選取2014年1月至2017年6月收治在我院新生兒重癥監護病房的NRDS患兒220例。均給與常頻呼吸機通氣48h以上,呼吸機模式為同步間歇正壓通氣,所有患兒家屬都簽署了知情同意書。患兒有骨折或畸形,急性出血,血流動力學不穩定或不能耐受俯臥位排除。按入院時間順序間隔分為觀察組和對照組各110例。兩組患兒在性別、日齡、出生體重、機械通氣前血氣指標、呼吸動力學參數比較差異均無統計學意義(均p>0.05),說明兩組資料有可比性。
1.2.1 干預方法
兩組NRDS患兒在機械通氣的同時均予以鎮靜鎮痛、抗感染、營養支持、維持水電解質、酸堿平衡和防止各種并發癥等對癥支持治療。患兒均采用經口行氣管插管,行常頻機械通氣,機械通氣期間,每2h改變體位一次。觀察組給與頭低足高PPV與其他體位交替機械通氣,即俯臥位-仰臥位-俯臥位-左/右側臥位-俯臥位-右/左側臥位,盡可能延長頭低足高PPV總的通氣時間,行PPV期間,注意保持患兒頭偏向一側,頸部無扭曲,雙上肢保持肘部略彎曲自然放置于頭部或身體兩側,處功能位置,患兒雙肩下、骨盆下墊軟枕,避免胸腹部受壓而影響呼吸,根據病變位置調整頭低足高傾斜的角度,角度10°~20°之間,角度較大時需經常查看患兒體位是否異位,確保PPV整個過程各類管路通暢;注意觀察有無皮膚受壓、顏面及眼結膜充血水腫、患兒是否舒適等。對照組行常規仰臥位與側臥位交替機械通氣,不給與PPV。
1.2.2 評價方法
①觀察指標:兩組患兒均每小時記錄生命體征,每日監測血常規,定時復查血氣分析,機械通氣3d后及1周后復查胸片觀察肺部情況。②記錄兩組患兒機械通氣前,后1d、3d血氣分析指標(動脈血二氧化碳分壓(PaCO2)、酸堿度(pH)、動脈血氧分壓(PaO2)、動脈血氧飽和度(SaO2)。③比較兩組患兒機械通氣總時間、PICU住院時間、VAP發生率。
1.2.3 VAP的診斷標準:
有創機械通氣48h以上,撤機拔管后48h以內的患兒具備以下2項或2項以上表現考慮,由PICU的臨床醫生診斷并上報,院感染科專職人員進行審核和確診。
1.2.4 統計學方法
采用 SPSS 20.0 版本(IBM SPSS Statistics 20.0.0)統計處理數據,計量資料經正態性檢驗,正態分布計量資料以 ±s形式記錄,組間比較采用t檢驗;計數資料以例數形式記錄,組間比較采用x2檢驗,以p<0.05表示有統計學意義。
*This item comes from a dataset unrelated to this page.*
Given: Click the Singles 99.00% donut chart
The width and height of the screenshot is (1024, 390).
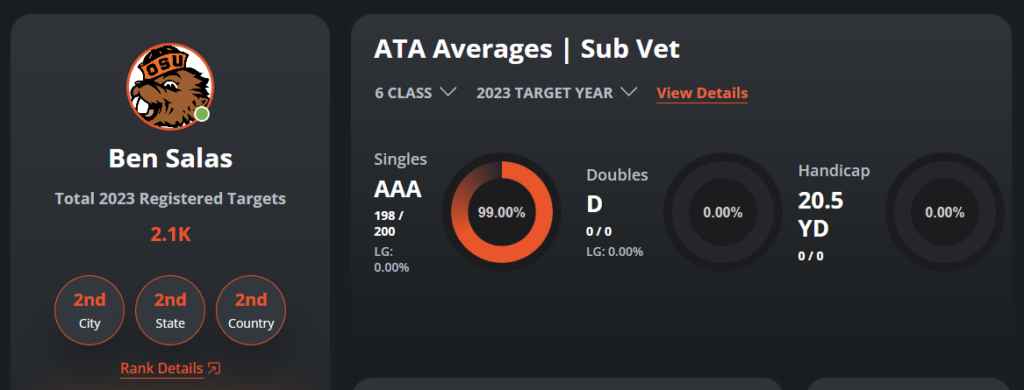Looking at the screenshot, I should pos(502,212).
觀察組患兒的動脈血氣各項值與對照組相比,在機械通氣后1d、3d、5d的各項指標均改善明顯,兩組差異有意義(p<0.05);觀察組患兒的胸部X線改善時間、平均機械通氣時間與對照組相比,時間縮短明顯,VAP發生率顯著下降,兩組結果有明顯差異,P值<0.01。
機械通氣的護理與NRDS患兒機械通氣的并發癥關系密切,而機械通氣的并發癥直接影響到NRDS患兒機械通氣的治療效果和預后。國外有學者研究指出,新生兒VAP的發生率可高達28.3%~50%,每增加機械通氣1 d,VAP的發生率增加1%~3%[3]。通過本研究發現,對NRDS患兒機械通氣期間實施頭低足高PPV,患兒口咽和氣道內的分泌物引流排出量明顯增加,保持了氣道通暢,避免了患兒口咽部定植菌的誤吸,從而切斷了機械通氣并發肺部感染的重要途徑或來源。同時,通過實施PPV,患兒的動脈血氣各項值與對照組相比,觀察組在機械通氣后1d、3d、5d的各項指標均改善明顯,其中患兒的PaO2、PaCO2、PaO2/FiO2各項數值與對照組相比,兩組差異有意義,P值<0.05,且患兒的胸部X線改善時間、平均機械通氣時間與對照組相比,時間縮短明顯,VAP發生率顯著下降,兩組結果有明顯差異,P值<0.01。說明NRDS 患兒行頭低足高PPV,可以有效提高患兒的通氣效果,改善氧合,尤其當患兒合并NRDS時,出現痰液稠厚、不易咳出,容易使滯留于氣道中的分泌物因重力作用、機械通氣時鎮靜嗆咳減少等因素使引流排出更加困難,導致患兒肺中、下葉更易被分泌物堵塞,發生肺不張甚至VAP。采用頭低足高傾斜PPV,使患兒的肺中、下葉處于較高部位,肺門處于較低位,有利于肺中、下葉的分泌物通過重力作用向肺門處引流,從而排出體外,有效的預防了肺不張和VAP的發生。
在實施PPV期間,加強團隊協作避免PPV并發癥的發生,醫護共同評估患兒適應癥,翻身時動作輕柔,確保所有管路通暢,更換體位前后做好核查工作,PPV期間加強扣背和肺部理療,按需行氣道吸引,保持呼吸道通暢,及時調整患兒體位,防止胸腹部受壓抑制呼吸,同時做好患兒的鎮靜鎮痛治療,確保患兒在PPV下處于舒適、安靜的狀態,提高PPV的治療效果。由于PPV和嬰兒猝死綜合癥的發生有一定的聯系,行PPV期間必須確保持續的心肺和血氧功能監測[4],專人守護,密切觀察,如患兒出現不耐受應立即停止PPV,給與相應處理。
綜上所述,在臨床上對NRDS患兒行機械通氣期間實施PPV,是安全、經濟、有效的通氣方法,而且簡便易行,值得在新生兒病房廣泛開展。